◆ ENTRIES PROVIDED

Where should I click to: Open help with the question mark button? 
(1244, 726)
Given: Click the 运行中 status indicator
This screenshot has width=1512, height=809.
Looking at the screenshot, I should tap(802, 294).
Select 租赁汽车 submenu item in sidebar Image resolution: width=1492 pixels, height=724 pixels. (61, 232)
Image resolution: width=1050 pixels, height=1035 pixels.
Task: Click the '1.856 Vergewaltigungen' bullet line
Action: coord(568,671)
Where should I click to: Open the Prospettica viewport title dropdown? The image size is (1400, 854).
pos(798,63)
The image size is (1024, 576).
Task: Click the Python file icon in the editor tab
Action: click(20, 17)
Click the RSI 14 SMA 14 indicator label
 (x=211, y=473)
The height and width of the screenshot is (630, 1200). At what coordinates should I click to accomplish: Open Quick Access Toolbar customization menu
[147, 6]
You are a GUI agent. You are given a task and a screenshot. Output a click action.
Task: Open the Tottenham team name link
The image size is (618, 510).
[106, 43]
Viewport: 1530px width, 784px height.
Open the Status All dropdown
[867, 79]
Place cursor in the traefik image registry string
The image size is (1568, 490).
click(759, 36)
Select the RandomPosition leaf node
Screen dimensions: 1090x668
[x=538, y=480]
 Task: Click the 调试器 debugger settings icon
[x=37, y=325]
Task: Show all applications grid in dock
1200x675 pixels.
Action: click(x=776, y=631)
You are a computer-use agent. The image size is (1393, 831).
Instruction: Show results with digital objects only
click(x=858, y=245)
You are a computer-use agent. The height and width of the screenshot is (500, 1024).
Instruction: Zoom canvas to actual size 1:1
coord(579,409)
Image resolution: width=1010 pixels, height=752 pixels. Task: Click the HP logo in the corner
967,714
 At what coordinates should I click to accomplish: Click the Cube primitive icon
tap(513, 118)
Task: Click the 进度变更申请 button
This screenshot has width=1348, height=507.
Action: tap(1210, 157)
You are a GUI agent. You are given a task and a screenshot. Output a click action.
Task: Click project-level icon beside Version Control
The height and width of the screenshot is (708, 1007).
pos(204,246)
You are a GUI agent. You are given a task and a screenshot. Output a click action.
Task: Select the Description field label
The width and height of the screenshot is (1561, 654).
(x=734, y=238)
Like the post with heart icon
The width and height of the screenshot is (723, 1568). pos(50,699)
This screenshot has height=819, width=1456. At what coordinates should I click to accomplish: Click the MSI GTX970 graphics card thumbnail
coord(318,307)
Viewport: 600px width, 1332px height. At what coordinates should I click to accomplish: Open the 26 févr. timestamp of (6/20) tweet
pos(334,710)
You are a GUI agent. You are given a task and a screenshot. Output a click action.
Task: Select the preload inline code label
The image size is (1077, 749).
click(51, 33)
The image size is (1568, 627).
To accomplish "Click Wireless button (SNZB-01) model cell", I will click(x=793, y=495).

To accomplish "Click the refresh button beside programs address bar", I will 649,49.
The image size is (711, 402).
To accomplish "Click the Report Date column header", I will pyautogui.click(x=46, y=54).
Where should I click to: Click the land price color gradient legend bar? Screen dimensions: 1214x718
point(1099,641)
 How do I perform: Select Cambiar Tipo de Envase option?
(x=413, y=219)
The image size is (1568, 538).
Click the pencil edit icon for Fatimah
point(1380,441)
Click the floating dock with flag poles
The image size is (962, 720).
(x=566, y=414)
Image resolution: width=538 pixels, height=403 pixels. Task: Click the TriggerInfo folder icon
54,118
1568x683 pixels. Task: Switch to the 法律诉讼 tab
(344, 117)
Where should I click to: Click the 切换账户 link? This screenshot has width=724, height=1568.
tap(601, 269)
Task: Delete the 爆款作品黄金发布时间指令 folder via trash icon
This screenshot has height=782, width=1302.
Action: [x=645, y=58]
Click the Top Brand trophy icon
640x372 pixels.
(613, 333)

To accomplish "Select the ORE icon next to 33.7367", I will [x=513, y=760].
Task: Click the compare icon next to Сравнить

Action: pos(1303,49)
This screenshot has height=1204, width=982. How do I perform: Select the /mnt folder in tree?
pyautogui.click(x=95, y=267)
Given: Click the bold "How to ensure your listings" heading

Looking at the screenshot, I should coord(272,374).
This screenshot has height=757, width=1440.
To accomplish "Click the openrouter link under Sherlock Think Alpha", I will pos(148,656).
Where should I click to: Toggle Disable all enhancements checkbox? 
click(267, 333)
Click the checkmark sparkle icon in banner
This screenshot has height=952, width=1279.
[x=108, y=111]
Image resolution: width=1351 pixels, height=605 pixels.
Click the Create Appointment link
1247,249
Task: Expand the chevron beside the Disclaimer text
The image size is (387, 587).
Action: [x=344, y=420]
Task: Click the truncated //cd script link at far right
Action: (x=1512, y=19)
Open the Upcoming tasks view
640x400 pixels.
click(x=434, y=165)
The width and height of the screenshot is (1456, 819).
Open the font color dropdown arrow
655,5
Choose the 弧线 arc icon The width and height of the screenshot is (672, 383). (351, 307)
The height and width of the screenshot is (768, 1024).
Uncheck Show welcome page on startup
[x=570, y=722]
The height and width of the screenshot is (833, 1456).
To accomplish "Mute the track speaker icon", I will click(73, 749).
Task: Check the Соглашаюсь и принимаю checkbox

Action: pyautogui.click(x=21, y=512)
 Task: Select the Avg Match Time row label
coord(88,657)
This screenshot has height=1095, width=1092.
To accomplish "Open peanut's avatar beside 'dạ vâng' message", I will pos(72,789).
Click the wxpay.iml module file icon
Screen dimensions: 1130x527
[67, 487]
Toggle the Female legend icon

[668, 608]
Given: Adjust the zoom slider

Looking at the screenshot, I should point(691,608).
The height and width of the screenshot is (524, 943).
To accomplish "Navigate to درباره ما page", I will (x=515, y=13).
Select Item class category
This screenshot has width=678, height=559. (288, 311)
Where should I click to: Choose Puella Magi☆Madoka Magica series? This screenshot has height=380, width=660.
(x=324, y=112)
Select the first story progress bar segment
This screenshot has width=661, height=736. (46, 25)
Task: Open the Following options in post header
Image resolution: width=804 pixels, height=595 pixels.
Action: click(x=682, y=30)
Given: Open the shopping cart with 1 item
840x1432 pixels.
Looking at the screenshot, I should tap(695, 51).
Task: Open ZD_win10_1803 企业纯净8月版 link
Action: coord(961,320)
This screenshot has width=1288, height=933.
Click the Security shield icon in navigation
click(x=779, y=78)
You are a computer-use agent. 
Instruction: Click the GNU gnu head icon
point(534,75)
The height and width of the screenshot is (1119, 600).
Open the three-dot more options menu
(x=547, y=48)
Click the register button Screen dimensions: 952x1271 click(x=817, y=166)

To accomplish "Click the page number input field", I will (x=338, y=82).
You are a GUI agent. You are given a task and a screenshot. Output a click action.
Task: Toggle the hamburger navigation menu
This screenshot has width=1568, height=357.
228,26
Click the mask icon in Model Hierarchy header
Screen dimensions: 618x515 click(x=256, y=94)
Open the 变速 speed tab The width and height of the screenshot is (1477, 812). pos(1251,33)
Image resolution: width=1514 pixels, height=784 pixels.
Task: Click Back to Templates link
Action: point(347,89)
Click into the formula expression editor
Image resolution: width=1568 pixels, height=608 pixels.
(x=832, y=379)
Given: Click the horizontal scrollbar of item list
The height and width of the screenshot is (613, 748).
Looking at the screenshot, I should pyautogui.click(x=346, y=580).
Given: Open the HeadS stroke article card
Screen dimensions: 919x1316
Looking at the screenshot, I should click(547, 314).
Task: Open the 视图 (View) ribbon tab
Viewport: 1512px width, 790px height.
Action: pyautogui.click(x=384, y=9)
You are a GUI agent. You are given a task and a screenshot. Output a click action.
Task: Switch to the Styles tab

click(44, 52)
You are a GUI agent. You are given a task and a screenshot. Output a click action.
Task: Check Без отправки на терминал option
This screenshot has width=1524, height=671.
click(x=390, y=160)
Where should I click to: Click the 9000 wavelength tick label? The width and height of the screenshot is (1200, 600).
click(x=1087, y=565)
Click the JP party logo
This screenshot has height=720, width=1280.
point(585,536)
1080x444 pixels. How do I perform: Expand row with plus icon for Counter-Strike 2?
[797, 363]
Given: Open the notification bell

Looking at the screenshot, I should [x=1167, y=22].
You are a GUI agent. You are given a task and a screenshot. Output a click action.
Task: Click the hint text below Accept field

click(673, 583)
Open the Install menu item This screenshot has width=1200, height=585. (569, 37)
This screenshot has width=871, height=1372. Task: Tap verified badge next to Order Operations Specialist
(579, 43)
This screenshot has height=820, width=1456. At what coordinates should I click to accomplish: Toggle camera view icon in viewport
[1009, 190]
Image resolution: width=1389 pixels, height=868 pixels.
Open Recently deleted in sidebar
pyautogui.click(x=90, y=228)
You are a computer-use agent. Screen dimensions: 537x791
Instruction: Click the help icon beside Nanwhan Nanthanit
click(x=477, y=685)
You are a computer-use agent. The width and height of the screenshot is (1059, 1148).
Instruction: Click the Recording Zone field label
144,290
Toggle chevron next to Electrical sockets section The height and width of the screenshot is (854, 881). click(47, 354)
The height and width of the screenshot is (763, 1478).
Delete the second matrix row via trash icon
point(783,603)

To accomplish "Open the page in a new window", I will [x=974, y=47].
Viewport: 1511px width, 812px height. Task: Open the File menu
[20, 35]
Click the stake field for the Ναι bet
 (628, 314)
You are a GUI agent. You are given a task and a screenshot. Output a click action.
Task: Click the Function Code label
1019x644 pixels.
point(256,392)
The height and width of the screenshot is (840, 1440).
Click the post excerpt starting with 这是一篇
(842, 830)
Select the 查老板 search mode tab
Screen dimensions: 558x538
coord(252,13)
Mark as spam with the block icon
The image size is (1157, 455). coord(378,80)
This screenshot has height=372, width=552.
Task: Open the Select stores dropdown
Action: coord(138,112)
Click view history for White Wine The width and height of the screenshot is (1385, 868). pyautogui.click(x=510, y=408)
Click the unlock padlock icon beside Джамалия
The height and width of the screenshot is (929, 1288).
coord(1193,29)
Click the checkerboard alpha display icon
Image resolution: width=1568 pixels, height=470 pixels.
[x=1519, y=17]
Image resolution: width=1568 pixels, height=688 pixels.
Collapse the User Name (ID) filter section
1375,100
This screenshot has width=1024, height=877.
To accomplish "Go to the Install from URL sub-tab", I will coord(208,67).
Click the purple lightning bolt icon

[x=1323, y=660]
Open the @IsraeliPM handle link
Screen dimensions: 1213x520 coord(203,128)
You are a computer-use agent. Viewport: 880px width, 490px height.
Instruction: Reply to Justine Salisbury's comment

◆ CHALLENGE
Copy out the entries above word for word, beginning with the line that contains "Click the register" and continuing through the line that contains "click(x=390, y=160)".

◆ RESPONSE
Click the register button Screen dimensions: 952x1271 click(x=817, y=166)

To accomplish "Click the page number input field", I will (x=338, y=82).
You are a GUI agent. You are given a task and a screenshot. Output a click action.
Task: Toggle the hamburger navigation menu
This screenshot has width=1568, height=357.
228,26
Click the mask icon in Model Hierarchy header
Screen dimensions: 618x515 click(x=256, y=94)
Open the 变速 speed tab The width and height of the screenshot is (1477, 812). pos(1251,33)
Image resolution: width=1514 pixels, height=784 pixels.
Task: Click Back to Templates link
Action: point(347,89)
Click into the formula expression editor
Image resolution: width=1568 pixels, height=608 pixels.
(x=832, y=379)
Given: Click the horizontal scrollbar of item list
The height and width of the screenshot is (613, 748).
Looking at the screenshot, I should pyautogui.click(x=346, y=580).
Given: Open the HeadS stroke article card
Screen dimensions: 919x1316
Looking at the screenshot, I should click(547, 314).
Task: Open the 视图 (View) ribbon tab
Viewport: 1512px width, 790px height.
Action: pyautogui.click(x=384, y=9)
You are a GUI agent. You are given a task and a screenshot. Output a click action.
Task: Switch to the Styles tab

click(44, 52)
You are a GUI agent. You are given a task and a screenshot. Output a click action.
Task: Check Без отправки на терминал option
This screenshot has width=1524, height=671.
click(x=390, y=160)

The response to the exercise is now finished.